Ich behielt recht. Kurt war mittlerweile seit einem halben Jahr fort. Wir hatten bislang keine Nachricht von ihm erhalten, was unserer Mutter sehr zusetzte. Wir verbliebenen fünf Kinder mussten nach wie vor jeden Bissen erkämpfen, den unser Vater übrig lies. Er selbst wurde mit den Jahren immer rundlicher. Bald würde er nicht mehr auf seinen Lieblingsstuhl passen, den unser Großvater einst mit Schnitzereien verziert hatte.
Januar 1529
Keine zwei Jahre später, Kai wurde gerade 13 Jahre alt, rief der Vater auch seinen Zweitgeborenen zu sich. Kai wusste freilich, was auf ihn zukam. Die Mutter hatte ihn schon Wochen vorher auf diesen Moment vorbereitet und ihm Hinweise gegeben, welcher Handwerker in der Gegend zur Zeit einen Gesellen suchte. Sie wollte nicht erneut riskieren, dass einer ihrer Söhne planlos in die Welt hinaus ging. Entsprechend weniger dramatisch verlief der Abschied.

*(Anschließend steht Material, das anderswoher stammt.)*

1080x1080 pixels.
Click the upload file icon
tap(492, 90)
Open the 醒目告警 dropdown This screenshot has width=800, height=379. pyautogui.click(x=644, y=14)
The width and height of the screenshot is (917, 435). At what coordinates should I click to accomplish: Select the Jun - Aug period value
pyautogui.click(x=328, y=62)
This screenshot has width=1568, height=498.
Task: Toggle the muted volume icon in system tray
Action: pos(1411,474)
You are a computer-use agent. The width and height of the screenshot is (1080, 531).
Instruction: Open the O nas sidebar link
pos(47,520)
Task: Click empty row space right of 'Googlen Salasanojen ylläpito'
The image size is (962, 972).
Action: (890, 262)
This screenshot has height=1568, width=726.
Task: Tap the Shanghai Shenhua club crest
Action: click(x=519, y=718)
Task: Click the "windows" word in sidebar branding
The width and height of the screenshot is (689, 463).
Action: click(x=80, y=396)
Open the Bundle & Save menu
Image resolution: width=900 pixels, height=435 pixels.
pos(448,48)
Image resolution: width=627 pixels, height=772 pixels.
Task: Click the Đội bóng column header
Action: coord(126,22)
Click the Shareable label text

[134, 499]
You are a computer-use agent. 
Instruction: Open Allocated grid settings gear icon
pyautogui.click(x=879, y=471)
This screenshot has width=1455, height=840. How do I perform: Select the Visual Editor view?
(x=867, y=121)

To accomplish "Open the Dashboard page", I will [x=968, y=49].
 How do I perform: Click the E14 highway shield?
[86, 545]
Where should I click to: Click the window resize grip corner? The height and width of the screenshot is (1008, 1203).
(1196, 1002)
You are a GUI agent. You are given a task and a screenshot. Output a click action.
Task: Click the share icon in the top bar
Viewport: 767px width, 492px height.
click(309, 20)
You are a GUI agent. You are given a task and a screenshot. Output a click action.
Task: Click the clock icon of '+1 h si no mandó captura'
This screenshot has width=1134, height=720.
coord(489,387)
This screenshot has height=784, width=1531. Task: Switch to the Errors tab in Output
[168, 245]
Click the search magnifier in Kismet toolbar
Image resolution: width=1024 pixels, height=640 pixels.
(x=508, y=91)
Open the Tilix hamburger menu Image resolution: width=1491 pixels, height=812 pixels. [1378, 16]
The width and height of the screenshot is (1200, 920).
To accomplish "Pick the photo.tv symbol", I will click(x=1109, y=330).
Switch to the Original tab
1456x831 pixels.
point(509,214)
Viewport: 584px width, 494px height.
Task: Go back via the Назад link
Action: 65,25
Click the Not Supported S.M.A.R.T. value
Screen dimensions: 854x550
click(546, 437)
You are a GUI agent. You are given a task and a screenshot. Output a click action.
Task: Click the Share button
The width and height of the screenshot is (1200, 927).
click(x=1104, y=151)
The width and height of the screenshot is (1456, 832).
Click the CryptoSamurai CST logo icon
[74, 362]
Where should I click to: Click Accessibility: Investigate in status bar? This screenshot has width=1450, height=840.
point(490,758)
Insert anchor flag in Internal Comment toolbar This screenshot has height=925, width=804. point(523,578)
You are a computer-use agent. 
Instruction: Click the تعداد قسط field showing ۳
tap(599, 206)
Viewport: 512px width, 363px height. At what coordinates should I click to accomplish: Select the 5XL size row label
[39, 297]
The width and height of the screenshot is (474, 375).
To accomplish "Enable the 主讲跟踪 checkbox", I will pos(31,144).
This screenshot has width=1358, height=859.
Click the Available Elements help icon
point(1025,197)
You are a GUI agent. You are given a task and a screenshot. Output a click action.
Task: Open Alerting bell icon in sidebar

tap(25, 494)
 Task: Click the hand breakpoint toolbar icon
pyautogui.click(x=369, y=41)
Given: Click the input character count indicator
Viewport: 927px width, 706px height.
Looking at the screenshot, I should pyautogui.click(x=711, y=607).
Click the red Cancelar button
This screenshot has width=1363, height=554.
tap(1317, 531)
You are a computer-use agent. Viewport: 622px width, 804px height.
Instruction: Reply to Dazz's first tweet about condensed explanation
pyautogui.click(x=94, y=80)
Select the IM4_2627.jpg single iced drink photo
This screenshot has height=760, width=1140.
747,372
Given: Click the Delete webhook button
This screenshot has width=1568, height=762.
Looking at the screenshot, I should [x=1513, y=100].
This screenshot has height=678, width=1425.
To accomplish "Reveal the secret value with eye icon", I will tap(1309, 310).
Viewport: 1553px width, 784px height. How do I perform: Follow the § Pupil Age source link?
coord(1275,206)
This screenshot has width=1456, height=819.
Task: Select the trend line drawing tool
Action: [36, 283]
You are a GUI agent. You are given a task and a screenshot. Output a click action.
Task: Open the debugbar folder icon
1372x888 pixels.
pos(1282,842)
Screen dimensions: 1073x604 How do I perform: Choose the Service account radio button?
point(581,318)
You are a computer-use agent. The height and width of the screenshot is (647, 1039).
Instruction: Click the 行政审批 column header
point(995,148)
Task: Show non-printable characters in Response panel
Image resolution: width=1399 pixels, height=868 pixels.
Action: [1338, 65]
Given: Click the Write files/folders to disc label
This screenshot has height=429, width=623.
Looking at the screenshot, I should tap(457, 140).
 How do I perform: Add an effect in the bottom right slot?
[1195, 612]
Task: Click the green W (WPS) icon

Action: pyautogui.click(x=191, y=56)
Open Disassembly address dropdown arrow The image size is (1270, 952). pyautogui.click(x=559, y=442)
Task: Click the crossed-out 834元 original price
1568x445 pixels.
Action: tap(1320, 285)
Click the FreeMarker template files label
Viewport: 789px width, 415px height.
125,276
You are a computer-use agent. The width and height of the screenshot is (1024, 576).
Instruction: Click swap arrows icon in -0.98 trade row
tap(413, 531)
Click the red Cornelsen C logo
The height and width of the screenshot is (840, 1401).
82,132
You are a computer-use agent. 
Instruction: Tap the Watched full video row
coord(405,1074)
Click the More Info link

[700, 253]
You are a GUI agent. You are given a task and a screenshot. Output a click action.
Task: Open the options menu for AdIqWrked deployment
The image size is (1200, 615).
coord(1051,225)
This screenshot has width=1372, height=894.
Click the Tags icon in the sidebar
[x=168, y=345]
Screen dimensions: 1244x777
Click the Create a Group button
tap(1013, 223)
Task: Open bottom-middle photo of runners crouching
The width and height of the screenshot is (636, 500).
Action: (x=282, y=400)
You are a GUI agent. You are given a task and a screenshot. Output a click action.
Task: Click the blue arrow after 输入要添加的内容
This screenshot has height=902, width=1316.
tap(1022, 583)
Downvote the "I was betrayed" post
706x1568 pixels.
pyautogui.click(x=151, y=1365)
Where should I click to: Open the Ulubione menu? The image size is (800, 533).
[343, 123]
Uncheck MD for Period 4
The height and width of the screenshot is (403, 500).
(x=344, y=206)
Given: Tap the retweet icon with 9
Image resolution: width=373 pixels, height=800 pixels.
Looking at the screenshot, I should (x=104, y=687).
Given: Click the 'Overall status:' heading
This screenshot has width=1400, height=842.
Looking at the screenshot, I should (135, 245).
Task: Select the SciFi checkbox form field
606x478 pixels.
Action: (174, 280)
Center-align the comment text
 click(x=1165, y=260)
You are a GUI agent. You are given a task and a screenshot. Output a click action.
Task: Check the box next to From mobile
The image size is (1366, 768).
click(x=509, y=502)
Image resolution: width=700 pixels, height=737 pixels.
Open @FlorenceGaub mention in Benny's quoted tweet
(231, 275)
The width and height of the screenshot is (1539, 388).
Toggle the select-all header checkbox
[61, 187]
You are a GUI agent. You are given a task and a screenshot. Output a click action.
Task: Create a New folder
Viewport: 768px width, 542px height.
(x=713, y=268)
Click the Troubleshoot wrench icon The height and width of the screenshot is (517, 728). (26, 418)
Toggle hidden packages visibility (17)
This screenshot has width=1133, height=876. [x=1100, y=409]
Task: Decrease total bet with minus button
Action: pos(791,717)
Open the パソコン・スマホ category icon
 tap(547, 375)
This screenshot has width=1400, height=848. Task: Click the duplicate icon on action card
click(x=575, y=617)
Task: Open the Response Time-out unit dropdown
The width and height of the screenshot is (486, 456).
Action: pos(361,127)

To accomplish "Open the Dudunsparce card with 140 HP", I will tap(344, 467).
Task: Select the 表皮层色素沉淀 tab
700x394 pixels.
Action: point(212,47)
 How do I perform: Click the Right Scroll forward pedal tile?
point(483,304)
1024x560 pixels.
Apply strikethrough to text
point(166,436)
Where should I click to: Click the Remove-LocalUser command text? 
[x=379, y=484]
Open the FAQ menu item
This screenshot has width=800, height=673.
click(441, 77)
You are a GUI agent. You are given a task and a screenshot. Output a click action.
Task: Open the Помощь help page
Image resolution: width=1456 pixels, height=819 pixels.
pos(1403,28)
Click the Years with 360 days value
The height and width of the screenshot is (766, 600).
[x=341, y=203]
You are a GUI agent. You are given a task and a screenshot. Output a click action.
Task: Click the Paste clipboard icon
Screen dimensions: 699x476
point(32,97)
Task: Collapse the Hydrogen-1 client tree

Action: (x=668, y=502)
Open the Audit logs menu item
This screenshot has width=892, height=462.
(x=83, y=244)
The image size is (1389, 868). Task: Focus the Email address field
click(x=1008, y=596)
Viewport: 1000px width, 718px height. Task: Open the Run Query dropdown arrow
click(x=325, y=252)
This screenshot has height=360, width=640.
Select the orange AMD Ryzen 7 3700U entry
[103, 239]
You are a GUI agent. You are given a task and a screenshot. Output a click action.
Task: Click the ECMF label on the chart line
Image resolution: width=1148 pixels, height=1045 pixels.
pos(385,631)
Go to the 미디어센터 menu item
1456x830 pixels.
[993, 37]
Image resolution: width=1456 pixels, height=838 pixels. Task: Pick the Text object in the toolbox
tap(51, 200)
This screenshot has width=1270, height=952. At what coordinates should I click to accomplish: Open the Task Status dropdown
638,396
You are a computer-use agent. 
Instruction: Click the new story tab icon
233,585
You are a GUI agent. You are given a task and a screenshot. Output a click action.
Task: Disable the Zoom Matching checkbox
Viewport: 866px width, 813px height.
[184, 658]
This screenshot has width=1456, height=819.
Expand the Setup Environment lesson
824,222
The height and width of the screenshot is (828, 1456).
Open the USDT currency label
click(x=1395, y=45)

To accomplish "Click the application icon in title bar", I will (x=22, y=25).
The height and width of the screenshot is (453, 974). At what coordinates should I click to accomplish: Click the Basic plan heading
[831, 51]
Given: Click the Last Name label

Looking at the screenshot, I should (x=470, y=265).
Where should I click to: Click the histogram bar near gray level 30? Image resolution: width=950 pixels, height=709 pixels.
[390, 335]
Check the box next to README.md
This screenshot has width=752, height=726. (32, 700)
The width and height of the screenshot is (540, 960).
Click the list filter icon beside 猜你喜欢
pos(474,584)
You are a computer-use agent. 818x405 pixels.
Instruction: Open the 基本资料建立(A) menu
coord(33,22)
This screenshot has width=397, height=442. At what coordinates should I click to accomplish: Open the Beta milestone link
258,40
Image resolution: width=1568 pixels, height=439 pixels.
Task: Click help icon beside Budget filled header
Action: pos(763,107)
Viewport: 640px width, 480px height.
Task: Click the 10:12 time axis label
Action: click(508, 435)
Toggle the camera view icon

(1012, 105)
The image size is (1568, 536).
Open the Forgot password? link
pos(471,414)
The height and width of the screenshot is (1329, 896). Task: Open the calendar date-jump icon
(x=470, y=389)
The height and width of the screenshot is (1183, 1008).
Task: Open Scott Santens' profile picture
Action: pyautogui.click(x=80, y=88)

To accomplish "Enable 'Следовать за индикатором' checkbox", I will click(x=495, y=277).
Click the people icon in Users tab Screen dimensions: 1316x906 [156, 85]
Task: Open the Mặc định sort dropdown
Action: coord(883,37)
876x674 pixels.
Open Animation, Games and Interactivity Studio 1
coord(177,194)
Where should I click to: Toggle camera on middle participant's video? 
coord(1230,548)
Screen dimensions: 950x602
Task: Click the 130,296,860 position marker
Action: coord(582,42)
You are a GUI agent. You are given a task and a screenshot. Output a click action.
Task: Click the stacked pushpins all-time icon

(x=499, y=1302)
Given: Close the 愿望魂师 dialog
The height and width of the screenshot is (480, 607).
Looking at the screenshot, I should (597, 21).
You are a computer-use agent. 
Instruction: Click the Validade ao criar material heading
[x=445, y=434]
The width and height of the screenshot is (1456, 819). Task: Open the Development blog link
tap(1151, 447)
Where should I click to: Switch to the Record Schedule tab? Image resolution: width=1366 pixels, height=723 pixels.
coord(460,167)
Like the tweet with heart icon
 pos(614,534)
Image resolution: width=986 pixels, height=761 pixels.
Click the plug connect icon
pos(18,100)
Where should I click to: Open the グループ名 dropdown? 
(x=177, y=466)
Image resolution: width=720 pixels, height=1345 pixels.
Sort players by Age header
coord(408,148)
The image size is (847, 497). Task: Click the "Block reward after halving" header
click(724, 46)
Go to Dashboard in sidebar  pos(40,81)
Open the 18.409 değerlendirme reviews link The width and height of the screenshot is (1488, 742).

Von diesem Tag an waren wir Kinder nur noch vier. Ich stand kurz vor meinem elften Geburtstag, Mathilda war gerade neun geworden, Karl wurde in dem Jahr sieben und Kilian fünf Jahre alt. Wir hatten noch zwei schöne Jahre miteinander und da ich wusste, dass es auch mich ereilen würde, nachdem ich 13 Jahre alt wurde, genoss ich jeden Augenblick meiner dahinschwindenden Kindheit. Auch, wenn unser Vater es mir alles andere als einfach machte. Ich war fortan der Älteste und keiner meiner großen Brüder konnte sich mehr schützend vor mich stellen.
April 1531
Am 02. April 1531 war es dann soweit. Der Vater rief mich zu sich. Vor einer Woche hatte ich Geburtstag und war nun, mit meinen 13 Jahren, nach Meinung des Vaters alt genug, um auf eigenen Beinen zu stehen. Ich verabschiedete mich von meinen Brüdern, von meiner Mutter, aber ganz besonders herzlich von meiner kleinen Schwester Mathilda, die ich von allen am liebsten hatte. Meinem Vater schenkte ich lediglich ein Nicken zum Abschied und schloss dann für immer die Tür zu meinem Elternhaus.